Considerations for public health and clinical practice
Accumulating evidence suggests that the presence of antibodies following natural infection may produce some level of protection from re-infection: 1) reduced incidence of infection among persons with SARS-CoV-2 antibodies followed for 3 months or longer; 2) data demonstrating that vaccination can reduce the incidence of illness (32, 33); 3) findings from outbreak investigations that pre-existing detectable antibody correlates with reduced incidence of infection (18, 19, 24, 34); 4) viral neutralization demonstrated with serum from persons following infection (2, 3); 5) decreased disease severity associated with administration of monoclonal antibodyexternal icon; and 6) challenge experiments with primates demonstrating prevention of re-infection (25). While it remains uncertain to what degree and for how long individuals with antibodies are protected against re-infection with SARS-CoV-2, or what concentration of antibodies may be needed to provide such protection, cohort studies indicate 80 – 90% reduction in incidence for at least 6 months among antibody positive persons (21-23).

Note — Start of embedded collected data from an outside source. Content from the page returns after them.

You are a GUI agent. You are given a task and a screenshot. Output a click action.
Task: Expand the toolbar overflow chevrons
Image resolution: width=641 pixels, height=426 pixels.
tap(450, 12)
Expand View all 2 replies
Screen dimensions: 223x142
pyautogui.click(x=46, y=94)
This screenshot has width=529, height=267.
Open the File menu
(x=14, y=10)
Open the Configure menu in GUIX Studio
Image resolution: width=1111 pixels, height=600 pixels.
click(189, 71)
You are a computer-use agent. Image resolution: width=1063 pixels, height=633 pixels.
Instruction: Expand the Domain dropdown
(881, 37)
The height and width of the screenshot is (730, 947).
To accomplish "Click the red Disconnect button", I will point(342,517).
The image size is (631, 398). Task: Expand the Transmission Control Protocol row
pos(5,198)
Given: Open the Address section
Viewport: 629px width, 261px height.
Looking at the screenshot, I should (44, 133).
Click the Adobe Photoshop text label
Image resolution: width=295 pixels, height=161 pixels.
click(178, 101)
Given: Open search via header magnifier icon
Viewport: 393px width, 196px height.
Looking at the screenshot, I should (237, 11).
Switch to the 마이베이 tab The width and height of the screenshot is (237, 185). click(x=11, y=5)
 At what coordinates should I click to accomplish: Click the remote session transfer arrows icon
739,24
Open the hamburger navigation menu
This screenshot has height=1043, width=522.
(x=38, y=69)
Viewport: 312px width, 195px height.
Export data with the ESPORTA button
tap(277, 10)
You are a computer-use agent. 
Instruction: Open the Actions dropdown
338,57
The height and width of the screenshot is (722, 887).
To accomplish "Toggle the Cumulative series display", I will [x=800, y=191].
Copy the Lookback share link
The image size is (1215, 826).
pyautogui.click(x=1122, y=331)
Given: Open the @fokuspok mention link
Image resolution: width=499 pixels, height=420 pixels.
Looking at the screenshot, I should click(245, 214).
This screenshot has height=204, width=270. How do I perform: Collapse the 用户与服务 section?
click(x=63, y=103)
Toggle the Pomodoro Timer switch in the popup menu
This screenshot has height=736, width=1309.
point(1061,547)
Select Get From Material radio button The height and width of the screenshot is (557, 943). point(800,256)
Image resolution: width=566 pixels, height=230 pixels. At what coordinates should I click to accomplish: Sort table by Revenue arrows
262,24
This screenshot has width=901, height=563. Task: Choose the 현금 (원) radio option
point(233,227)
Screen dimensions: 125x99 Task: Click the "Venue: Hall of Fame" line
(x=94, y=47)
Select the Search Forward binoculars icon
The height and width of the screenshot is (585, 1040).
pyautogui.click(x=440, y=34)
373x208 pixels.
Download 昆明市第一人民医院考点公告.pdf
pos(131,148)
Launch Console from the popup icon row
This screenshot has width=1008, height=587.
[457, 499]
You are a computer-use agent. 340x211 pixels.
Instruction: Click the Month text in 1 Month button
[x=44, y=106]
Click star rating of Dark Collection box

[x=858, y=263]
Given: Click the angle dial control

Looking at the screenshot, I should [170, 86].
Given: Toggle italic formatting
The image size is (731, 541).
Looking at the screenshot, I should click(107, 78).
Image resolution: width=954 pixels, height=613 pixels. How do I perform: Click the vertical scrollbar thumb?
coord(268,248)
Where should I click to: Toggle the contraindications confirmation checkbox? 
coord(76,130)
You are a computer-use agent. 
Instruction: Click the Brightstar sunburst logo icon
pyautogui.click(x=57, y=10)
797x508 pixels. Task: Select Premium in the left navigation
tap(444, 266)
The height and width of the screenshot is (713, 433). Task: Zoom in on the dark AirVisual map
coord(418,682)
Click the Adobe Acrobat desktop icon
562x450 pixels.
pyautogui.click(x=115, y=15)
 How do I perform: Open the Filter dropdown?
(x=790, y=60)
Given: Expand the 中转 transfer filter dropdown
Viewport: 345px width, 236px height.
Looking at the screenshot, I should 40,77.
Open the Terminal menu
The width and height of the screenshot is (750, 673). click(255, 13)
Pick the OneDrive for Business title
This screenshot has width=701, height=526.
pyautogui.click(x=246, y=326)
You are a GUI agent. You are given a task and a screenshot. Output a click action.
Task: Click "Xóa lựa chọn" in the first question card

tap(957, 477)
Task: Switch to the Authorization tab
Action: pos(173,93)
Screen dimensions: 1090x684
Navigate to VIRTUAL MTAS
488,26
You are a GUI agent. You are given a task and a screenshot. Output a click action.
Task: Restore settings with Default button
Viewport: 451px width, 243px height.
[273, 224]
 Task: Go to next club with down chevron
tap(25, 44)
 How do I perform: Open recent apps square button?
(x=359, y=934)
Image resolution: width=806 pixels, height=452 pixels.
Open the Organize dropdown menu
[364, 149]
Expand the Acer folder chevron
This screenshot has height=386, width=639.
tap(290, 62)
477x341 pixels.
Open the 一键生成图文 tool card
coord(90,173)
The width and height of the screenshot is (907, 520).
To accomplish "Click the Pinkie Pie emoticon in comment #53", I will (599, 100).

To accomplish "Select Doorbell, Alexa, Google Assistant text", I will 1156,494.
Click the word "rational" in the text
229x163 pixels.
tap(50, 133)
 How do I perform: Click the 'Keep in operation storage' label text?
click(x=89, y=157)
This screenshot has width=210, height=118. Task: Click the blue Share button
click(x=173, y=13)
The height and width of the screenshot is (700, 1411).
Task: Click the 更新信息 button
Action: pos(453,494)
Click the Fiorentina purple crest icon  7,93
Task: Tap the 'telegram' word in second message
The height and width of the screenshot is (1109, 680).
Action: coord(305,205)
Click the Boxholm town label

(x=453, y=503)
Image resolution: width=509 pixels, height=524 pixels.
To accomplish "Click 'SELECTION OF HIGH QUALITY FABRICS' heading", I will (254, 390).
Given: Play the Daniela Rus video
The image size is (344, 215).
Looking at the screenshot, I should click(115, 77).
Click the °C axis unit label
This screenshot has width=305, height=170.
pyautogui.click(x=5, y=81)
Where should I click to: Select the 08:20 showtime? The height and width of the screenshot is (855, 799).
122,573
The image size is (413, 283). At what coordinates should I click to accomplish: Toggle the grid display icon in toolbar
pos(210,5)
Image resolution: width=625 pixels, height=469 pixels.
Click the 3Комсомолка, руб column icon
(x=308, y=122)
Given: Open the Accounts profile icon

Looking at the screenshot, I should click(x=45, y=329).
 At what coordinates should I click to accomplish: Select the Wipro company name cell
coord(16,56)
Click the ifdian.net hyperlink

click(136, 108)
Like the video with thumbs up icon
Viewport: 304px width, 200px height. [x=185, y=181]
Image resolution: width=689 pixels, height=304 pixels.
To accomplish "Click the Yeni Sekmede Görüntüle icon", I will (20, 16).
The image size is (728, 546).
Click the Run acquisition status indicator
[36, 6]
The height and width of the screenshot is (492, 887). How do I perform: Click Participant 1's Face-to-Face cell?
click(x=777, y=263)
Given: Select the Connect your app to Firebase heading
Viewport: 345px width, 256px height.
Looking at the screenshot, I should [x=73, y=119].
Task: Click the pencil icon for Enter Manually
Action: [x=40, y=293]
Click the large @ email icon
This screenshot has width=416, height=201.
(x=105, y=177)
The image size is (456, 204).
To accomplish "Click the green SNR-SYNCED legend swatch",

Longitudinal patient follow-up studies are ongoing to measure antibody levels before and after vaccination or natural infection to identify an association between responses below a certain threshold and vaccine failure or re-infection. These longitudinal patient follow-up studies are expected to elucidate the relationship between antibodies and protection from reinfection. In addition, T-cell-mediated adaptive immunity following natural infection, although not fully understood, likely contributes to protection from subsequent exposure to SARS-CoV-2 (35). It is also not known whether and to what extent viral evolution and the emergence of new viral variants may impact immunity from reinfection.